For strength training, sessions should occur 3 times a week and should always include a warm up of 5-10 minutes and dynamic stretches. Plyometric exercises should be included along with general strengthening of all major muscle groups. Consider setting up circuit training to maintain interval like demands on your cardiovascular system while strengthening and increasing power through sport specific motions. For example, try squats, 3 way lunges, dead lifts, burpee’s, side shuffles, planks etc.
Cardio and conditioning sessions should include periods of sprints and rest. Although the athlete can probably run 4+ miles easily, they need to train for the demands they will see on the field. So, you still want to run those 4 miles but in periods of sprints and jogs. For example, run 15 seconds, rest 45 and repeat for the length of your run. Another way to incorporate interval training is to do field drills. Set up cones in an “X” at various corners/spots and accelerate and decelerate to each cone. Incorporate running forwards, back pedaling, side shuffles and skipping. This type of routine allows interval training while focusing on movement in all directions.
Always remember to allow your body a proper cool down with stretching, and have fun!
To help prevent injury, make sure you practice these general safety tips:
- Warm up and stretch before and after you play.
- Review passing technique with a coach or trainer to make sure you don’t develop bad habits that could lead to injury.
- Use properly fitting equipment, specifically mouth guards, gloves, helmets, and cleats.
- Increase frequency, duration, and difficulty of training slowly to avoid overuse injuries.
- An athletic trainer should be present at games to assess and treat injuries.
- Always wear sunscreen to protect your skin and drink water to stay hydrated.

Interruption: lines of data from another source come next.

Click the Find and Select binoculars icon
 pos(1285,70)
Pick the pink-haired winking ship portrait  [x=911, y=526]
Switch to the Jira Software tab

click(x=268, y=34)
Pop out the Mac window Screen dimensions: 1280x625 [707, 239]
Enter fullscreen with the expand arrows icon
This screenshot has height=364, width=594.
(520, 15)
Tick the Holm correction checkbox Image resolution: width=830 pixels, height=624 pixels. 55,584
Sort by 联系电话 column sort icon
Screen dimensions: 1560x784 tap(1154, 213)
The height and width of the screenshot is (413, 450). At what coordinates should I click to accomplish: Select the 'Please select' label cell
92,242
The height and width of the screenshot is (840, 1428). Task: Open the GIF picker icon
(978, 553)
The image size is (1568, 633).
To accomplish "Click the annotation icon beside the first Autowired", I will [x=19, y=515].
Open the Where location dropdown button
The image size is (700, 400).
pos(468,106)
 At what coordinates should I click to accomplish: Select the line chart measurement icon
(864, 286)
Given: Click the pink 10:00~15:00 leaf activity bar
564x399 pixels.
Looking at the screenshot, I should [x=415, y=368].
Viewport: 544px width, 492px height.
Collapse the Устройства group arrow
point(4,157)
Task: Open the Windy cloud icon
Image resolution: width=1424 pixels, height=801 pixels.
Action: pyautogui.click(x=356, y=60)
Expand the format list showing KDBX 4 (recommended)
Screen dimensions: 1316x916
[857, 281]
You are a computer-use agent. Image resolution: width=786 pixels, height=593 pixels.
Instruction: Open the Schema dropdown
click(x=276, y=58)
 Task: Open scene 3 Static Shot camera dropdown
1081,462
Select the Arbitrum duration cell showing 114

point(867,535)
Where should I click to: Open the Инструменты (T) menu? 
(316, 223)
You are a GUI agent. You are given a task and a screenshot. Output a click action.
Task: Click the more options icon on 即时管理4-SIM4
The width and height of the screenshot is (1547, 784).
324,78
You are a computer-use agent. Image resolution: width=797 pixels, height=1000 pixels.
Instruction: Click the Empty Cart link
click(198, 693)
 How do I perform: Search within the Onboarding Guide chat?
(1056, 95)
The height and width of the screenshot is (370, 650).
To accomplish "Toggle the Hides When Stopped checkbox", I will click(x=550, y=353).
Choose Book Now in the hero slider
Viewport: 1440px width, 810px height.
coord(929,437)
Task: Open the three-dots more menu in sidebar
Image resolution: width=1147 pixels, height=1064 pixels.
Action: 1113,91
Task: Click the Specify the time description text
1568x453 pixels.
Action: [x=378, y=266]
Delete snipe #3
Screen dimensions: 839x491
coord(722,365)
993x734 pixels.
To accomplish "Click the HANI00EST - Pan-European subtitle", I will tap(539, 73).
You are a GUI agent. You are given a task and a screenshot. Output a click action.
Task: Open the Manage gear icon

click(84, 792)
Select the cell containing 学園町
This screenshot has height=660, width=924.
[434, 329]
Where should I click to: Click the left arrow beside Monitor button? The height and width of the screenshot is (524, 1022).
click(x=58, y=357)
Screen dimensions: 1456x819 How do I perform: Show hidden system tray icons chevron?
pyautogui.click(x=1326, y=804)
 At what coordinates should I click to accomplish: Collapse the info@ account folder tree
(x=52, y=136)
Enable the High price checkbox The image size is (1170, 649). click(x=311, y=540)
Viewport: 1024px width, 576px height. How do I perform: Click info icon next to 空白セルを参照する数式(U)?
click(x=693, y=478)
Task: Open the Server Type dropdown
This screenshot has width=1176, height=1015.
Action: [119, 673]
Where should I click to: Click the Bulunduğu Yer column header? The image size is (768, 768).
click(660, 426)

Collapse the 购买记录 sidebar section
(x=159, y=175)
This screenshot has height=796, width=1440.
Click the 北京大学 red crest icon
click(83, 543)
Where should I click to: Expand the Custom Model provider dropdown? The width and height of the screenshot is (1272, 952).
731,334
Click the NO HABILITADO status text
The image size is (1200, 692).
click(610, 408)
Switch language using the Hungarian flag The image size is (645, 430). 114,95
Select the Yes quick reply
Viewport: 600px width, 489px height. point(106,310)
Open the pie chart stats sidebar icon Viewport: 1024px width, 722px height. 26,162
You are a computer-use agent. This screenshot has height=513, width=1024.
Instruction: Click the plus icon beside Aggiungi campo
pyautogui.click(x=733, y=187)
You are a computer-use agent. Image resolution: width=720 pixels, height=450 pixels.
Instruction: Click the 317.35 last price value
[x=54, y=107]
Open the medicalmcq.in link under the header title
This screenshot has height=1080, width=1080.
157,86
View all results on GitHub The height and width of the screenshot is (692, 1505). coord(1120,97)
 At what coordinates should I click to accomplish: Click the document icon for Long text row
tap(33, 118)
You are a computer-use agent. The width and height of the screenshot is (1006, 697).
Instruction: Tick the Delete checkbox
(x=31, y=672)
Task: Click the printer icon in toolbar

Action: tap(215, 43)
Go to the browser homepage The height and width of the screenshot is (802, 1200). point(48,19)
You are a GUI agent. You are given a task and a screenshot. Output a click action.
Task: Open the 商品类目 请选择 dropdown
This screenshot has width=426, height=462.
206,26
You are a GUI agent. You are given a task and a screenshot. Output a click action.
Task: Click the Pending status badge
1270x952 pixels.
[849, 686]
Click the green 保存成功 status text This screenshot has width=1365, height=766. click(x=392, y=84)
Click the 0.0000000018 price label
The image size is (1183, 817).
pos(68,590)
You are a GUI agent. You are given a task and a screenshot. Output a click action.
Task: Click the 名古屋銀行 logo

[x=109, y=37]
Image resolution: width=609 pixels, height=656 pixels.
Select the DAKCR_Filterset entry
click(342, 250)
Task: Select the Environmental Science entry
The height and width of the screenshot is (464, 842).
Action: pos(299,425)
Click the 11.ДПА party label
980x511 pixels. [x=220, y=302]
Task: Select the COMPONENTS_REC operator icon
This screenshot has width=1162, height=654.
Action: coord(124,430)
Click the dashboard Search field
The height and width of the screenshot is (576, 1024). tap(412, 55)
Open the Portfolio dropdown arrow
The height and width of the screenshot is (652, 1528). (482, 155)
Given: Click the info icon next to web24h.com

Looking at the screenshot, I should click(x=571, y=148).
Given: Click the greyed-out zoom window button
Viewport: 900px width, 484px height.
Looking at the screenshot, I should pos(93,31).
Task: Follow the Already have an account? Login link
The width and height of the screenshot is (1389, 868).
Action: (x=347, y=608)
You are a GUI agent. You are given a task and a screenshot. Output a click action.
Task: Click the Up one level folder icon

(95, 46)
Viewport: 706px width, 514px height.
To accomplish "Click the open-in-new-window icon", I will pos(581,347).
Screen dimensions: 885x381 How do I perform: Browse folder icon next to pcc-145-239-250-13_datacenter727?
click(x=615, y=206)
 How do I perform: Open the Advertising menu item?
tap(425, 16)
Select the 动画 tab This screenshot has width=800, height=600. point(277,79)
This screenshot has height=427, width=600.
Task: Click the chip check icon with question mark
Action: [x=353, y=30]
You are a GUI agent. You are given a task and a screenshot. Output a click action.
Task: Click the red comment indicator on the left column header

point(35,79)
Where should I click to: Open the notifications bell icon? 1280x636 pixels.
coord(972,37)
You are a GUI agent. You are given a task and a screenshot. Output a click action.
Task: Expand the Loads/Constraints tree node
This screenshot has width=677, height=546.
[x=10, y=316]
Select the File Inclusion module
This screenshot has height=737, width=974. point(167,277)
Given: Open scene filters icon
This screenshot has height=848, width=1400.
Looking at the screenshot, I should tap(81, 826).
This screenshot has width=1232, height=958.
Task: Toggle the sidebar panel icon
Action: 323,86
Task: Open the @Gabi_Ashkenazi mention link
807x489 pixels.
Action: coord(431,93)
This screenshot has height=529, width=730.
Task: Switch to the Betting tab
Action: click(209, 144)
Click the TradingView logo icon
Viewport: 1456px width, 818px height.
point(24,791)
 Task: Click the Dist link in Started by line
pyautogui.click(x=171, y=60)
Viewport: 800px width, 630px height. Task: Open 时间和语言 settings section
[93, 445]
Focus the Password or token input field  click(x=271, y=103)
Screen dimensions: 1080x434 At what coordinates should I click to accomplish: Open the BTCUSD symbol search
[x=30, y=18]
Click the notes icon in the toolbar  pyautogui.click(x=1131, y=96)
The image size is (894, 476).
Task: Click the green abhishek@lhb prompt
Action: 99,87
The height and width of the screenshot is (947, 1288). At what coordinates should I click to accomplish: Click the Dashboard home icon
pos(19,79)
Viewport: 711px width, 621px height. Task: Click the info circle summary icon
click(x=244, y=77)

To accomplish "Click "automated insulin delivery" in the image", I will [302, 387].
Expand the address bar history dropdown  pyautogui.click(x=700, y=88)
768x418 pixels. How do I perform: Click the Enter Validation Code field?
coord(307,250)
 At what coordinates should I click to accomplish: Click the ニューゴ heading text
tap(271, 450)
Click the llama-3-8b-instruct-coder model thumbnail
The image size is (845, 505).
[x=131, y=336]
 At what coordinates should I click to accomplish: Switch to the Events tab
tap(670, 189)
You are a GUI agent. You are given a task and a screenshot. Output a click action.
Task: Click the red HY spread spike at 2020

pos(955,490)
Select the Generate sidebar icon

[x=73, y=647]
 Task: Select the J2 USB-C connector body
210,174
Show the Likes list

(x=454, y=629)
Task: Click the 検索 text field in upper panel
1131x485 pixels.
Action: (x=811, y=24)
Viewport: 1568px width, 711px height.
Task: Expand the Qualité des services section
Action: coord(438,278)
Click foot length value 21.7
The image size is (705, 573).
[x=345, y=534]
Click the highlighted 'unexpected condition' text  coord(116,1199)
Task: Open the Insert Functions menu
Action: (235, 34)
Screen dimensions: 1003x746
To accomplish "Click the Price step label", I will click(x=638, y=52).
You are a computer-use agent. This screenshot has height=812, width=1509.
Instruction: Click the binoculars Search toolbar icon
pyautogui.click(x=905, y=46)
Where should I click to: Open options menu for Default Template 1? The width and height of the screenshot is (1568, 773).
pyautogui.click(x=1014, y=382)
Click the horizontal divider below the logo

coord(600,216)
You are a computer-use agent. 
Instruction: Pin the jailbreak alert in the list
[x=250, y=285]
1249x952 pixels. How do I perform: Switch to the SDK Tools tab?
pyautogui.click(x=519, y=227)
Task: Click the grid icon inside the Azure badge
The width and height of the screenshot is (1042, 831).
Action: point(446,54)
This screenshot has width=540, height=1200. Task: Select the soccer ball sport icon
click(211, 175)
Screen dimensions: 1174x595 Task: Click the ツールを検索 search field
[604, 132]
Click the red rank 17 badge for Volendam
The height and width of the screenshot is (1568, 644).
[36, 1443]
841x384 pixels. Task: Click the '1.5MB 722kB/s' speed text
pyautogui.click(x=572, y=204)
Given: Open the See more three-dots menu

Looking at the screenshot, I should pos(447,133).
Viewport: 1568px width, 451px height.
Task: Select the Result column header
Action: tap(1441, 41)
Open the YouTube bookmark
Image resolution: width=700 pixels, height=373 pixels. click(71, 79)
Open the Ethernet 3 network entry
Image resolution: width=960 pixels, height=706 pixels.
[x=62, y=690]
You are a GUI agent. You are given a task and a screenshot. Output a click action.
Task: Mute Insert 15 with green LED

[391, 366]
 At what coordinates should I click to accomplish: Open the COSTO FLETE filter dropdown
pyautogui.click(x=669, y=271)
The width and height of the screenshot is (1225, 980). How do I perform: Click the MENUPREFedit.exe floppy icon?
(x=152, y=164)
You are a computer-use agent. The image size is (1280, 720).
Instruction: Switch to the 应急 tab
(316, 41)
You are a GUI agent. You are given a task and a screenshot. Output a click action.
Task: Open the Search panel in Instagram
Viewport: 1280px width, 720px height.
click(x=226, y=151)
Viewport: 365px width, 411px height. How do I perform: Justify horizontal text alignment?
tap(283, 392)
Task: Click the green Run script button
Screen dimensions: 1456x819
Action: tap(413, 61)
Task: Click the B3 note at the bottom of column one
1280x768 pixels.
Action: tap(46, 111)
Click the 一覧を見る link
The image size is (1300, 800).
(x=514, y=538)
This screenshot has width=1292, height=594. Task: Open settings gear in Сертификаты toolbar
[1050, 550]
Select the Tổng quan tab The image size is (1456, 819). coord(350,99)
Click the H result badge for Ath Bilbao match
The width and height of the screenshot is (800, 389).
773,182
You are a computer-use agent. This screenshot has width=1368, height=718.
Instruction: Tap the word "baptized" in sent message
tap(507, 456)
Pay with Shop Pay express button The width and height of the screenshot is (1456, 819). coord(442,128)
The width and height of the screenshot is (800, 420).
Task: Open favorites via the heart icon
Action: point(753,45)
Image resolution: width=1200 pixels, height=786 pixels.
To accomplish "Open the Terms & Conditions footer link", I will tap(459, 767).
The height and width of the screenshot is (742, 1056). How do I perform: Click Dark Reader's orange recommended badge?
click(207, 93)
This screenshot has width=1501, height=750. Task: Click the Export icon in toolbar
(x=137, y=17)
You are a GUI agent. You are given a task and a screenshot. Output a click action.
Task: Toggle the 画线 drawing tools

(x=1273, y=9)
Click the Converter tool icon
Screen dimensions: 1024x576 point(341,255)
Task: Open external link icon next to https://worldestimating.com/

- Participate in a conditioning course to strengthen your muscles, particularly those statistically at risk for injury.
- Consult with your coach or athletic trainer about ways to prevent overuse injuries like tendonitis and stress fractures.
- Have a physical examination at the start of the season to make sure you’re healthy to play.
Back, Neck & Spine
• Low back pain
• Hip flexor tendonitis
At the scholastic level, ankle sprains represent 21% of all reported injuries for girls and 16% for boys1
Knee injuries, including anterior cruciate ligament (ACL) tears, are the leading cause of lost game and practice time for both girls and boys1
Overall, there are about 6.3 injuries for every 1,000 athletic exposures to the game for boys and girls combined2
Remember to always check with your doctor before beginning an exercise program. If you have any type of persistent pain, be sure to see a doctor.
1 “Lacrosse Injury Prevention,” STOP Sports Injury.
2 “Rate of injury among youth lacrosse players,” US National Library of Medicine National Institutes of Health.